После того как партизаны сожгли здание жандармерии, Дрейшерис как-то притих, присмирел. Некоторое время на глаза мне не попадался и Густас. Но как только в городке появились эсэсовцы, Дрейшерис снова ожил. Однажды он вдруг заявился к нам и вот уже сидит, расставив ноги в сапогах, у нашего стола, исподлобья поглядывая то на маму, то на меня. Особенно внимательно разглядывает он Олю. Чего ему надо? Я вижу, мама встревожена. Мне тоже не по себе. Не от страха. Ненавижу я этого хромого фашиста. По-моему, от него даже смердит. Прямо в дом явился! Уселся по-хозяйски и молчит загадочно. Это его молчание особенно злит и бесит меня.

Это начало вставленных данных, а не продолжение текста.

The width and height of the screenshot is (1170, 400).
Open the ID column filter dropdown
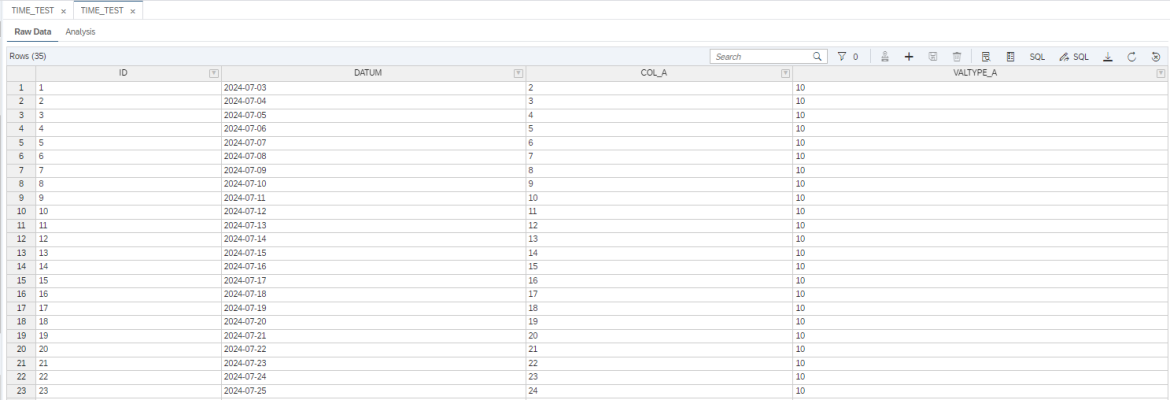213,73
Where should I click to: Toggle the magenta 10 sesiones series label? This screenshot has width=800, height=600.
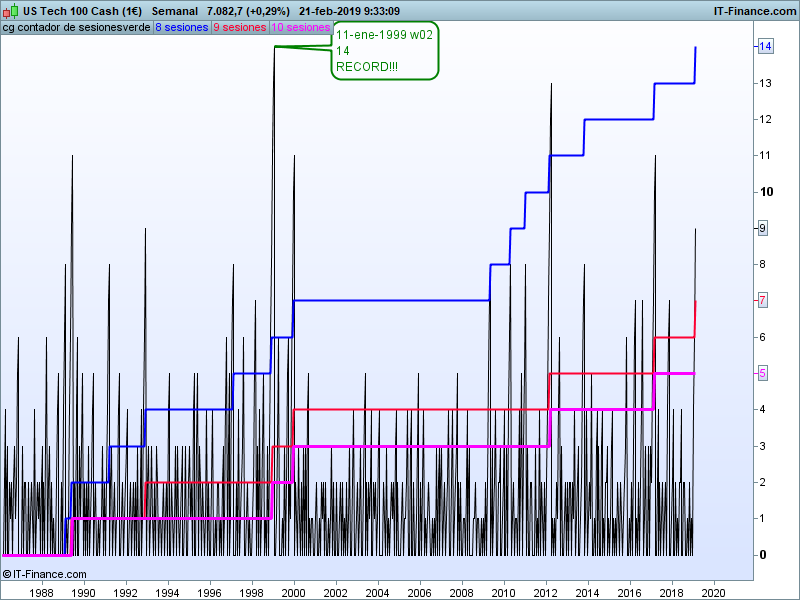300,28
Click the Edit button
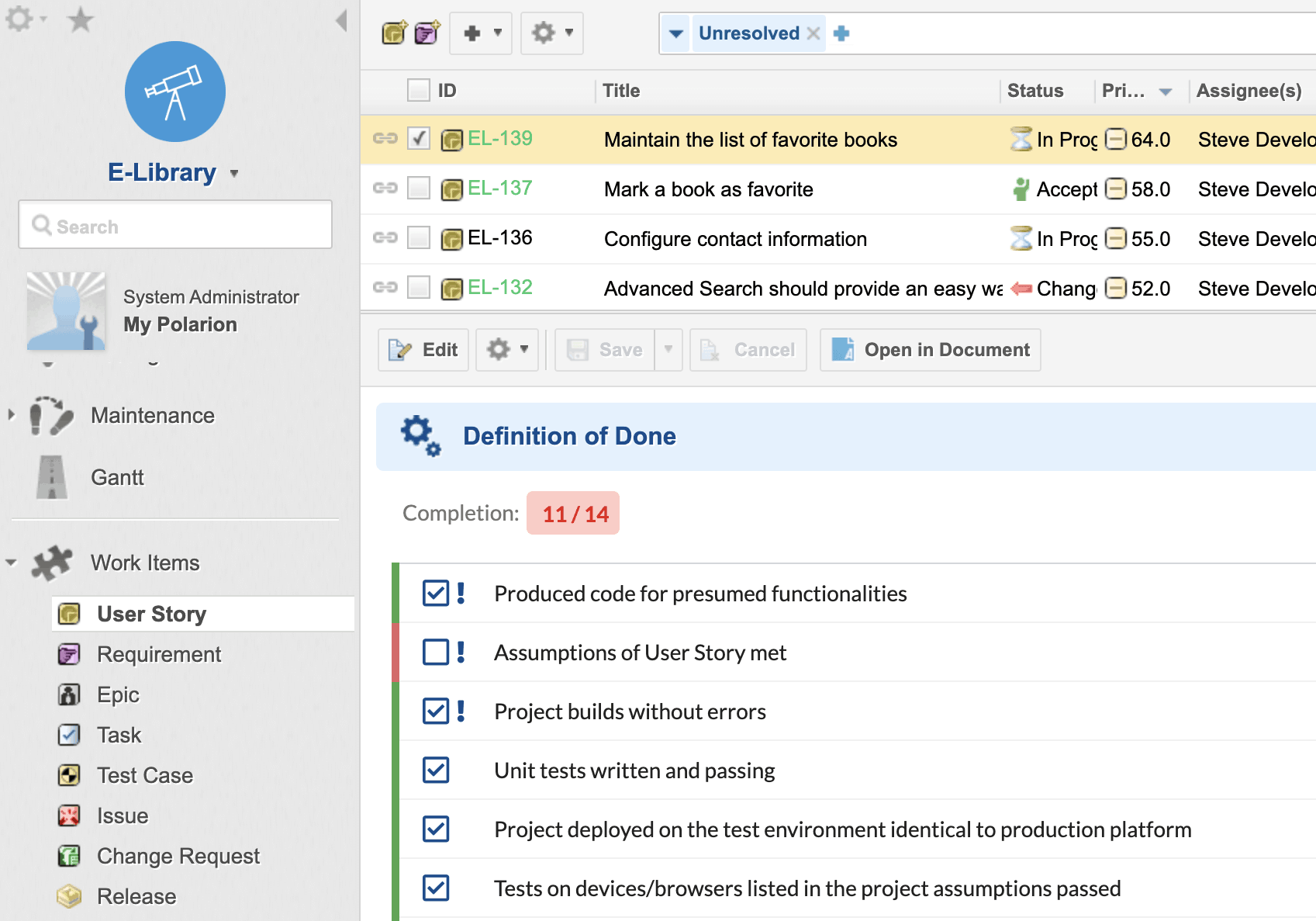Image resolution: width=1316 pixels, height=921 pixels. click(x=423, y=350)
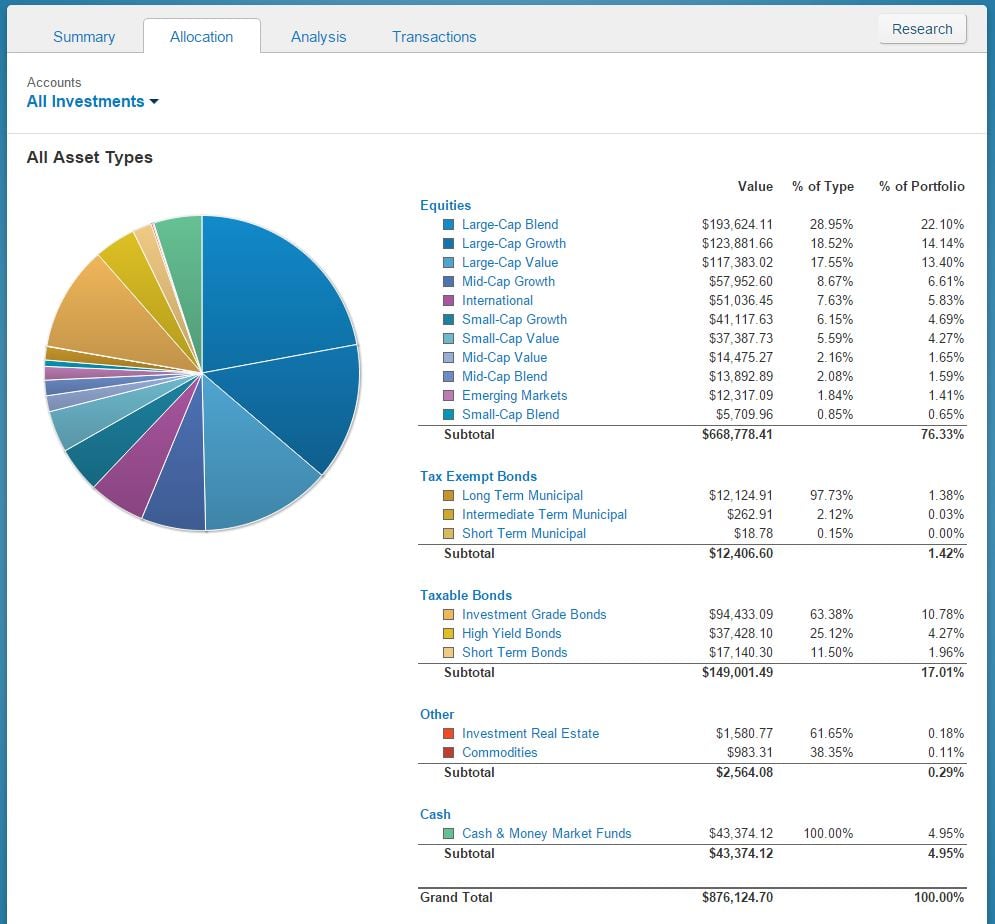The width and height of the screenshot is (995, 924).
Task: Click the largest blue pie chart slice
Action: (x=270, y=290)
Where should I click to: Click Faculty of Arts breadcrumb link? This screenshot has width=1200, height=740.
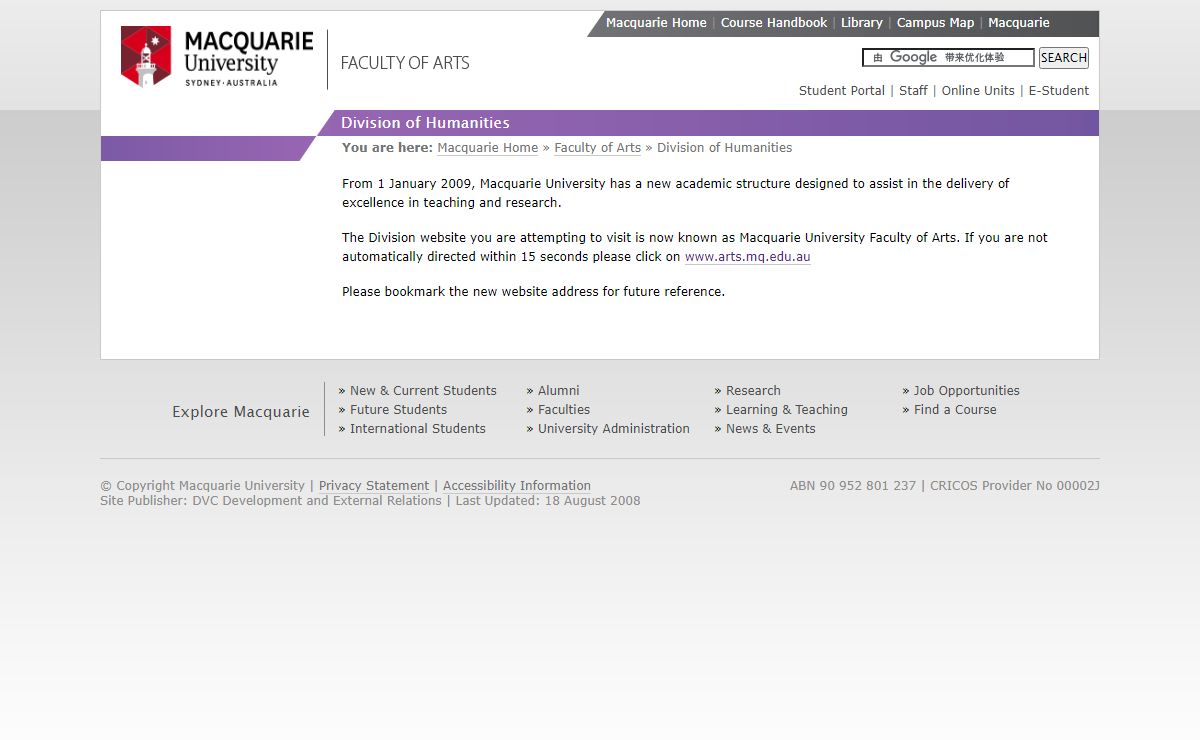tap(597, 148)
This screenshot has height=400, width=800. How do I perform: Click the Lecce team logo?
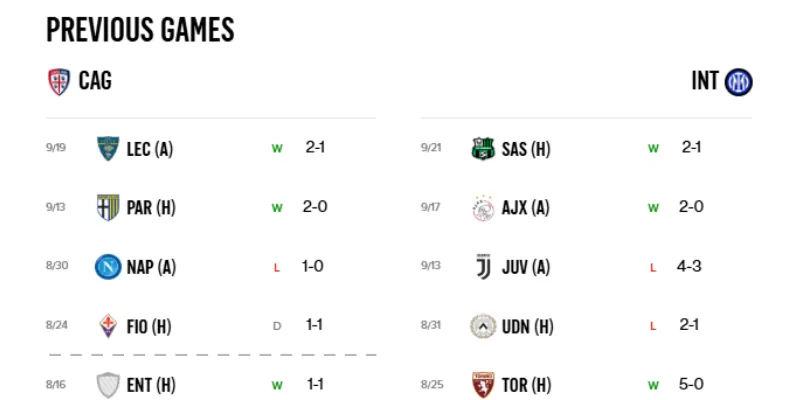click(107, 149)
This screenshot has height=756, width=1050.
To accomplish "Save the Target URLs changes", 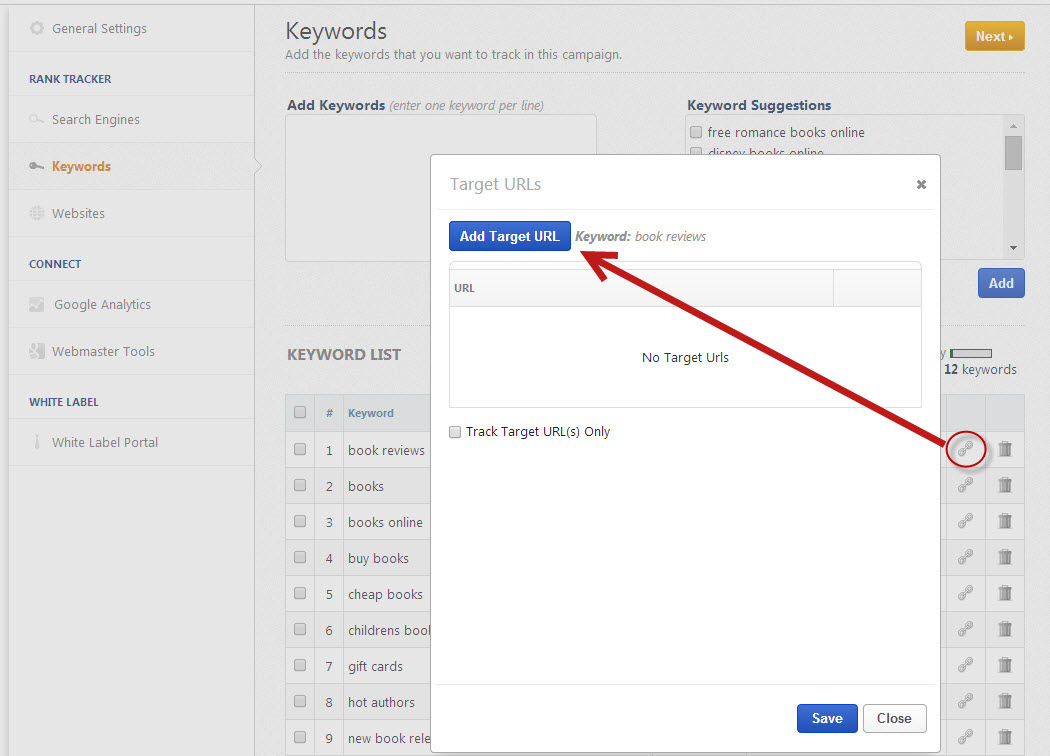I will coord(826,718).
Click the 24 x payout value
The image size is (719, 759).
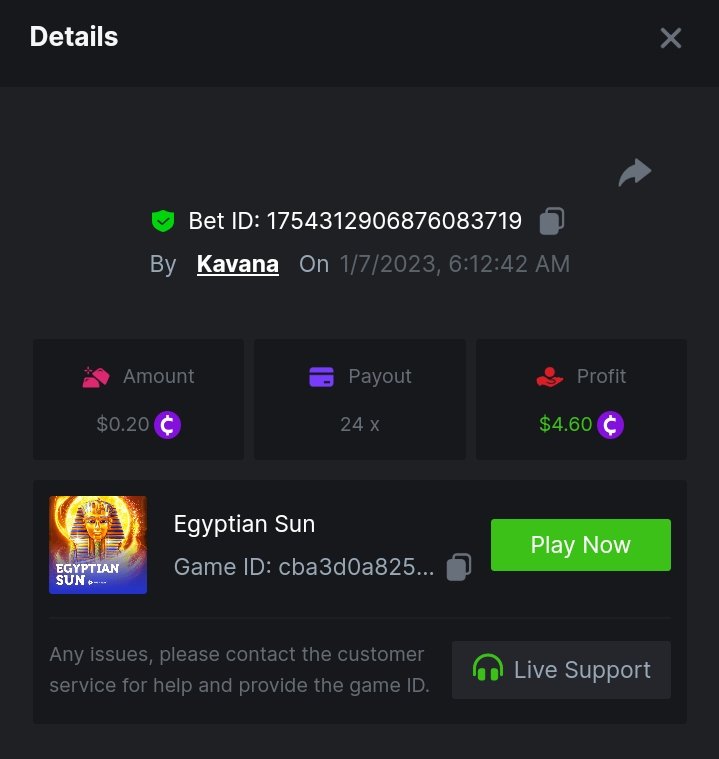point(359,425)
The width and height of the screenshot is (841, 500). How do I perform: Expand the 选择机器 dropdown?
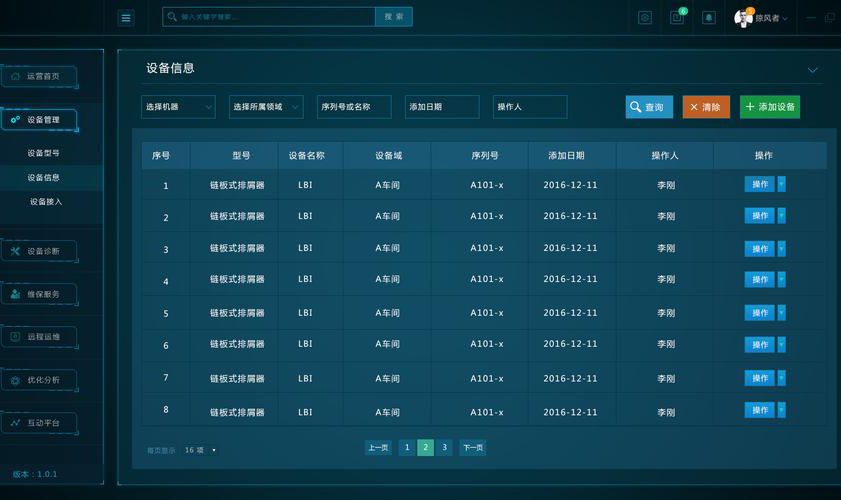[178, 107]
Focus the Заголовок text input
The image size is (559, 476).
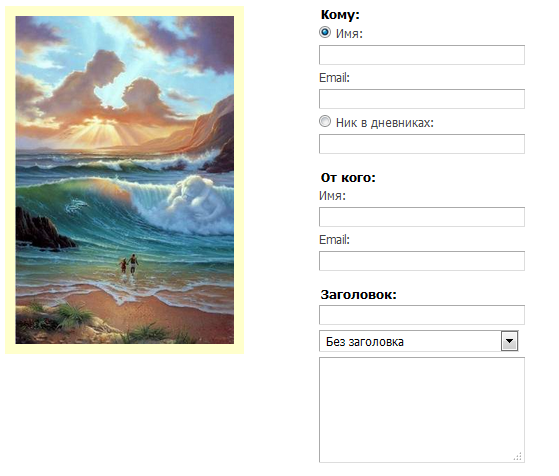tap(422, 315)
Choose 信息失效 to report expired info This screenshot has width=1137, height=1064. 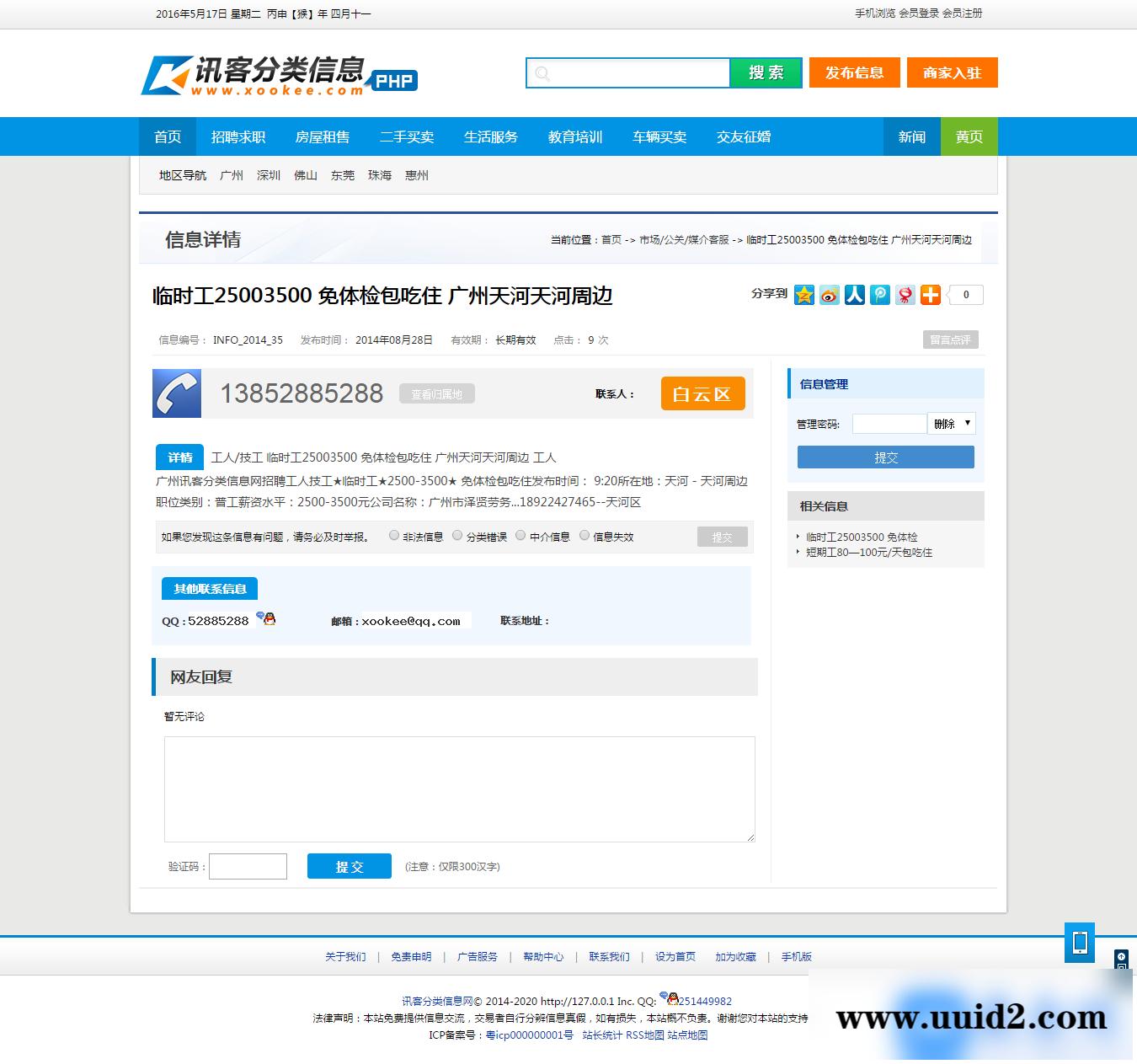(585, 534)
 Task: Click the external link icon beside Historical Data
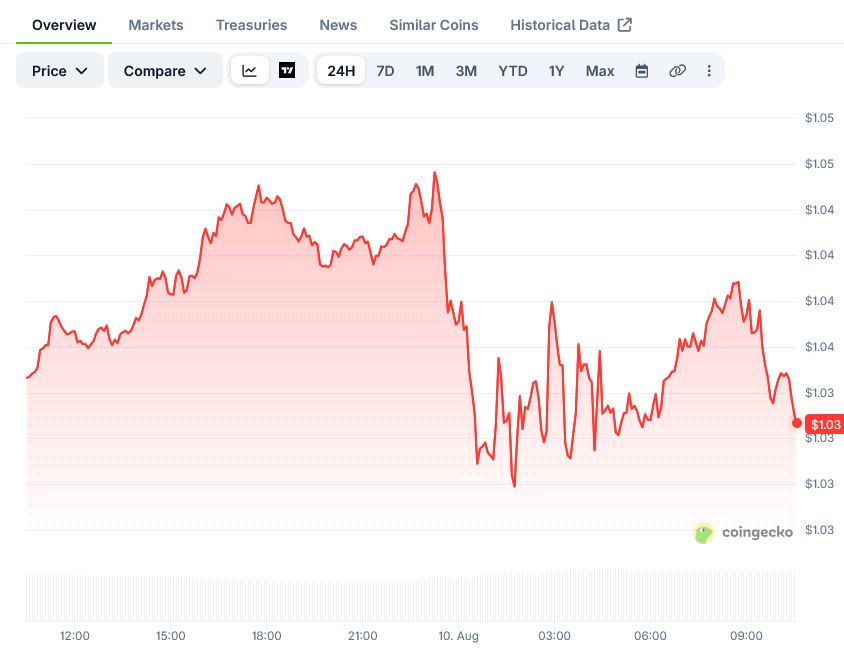pos(624,25)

Наконец Дрейшерис прищуривает левый глаз и, поглядывая на маму, говорит:

— Того, трудно тебе без мужа-то живется.

— Не-лег-ко, — отвечает мама и глядит в упор на фашиста.

К чему это он клонит, старый гад?

— Нелегко, — повторяет за ней Дрейшерис. — Как же это, того, еще один рот у тебя прибавился?

— Да я уж не раз говорила, — спокойно отвечает мама. — Хочешь — на, почитай.

Мама достает из ящика стола две бумаги. Протягивает их Дрейшерису. Я знаю, что в них написано. Одна, желтая — Олина метрика, а другая — справка о том, что Юлю Милашюте мы взяли из детских яслей. Мама ее удочерила, и она наша. Все правильно, все понятно. Нам, но не Дрейшерису. Он читает бумаги, вертит, рассматривает печати на свет.

— Чего тебе надо, Дрейшерис? — взрывается мама. Тот улыбается, кладет документы на стол. Потом вдруг протягивает руки к Оле и говорит:

— Ком цу мир, медхен.

Оля глядит на фашиста огромными черными глазами. Она не понимает, что говорит Дрейшерис. Зато маме ясно. Она сжимает кулаки, стискивает зубы.

— Все никак не уймешься, Дрейшерис. Все тебе мало места, все тесно. Ребенок — и тот тебе помеха, — как топором рубит мама.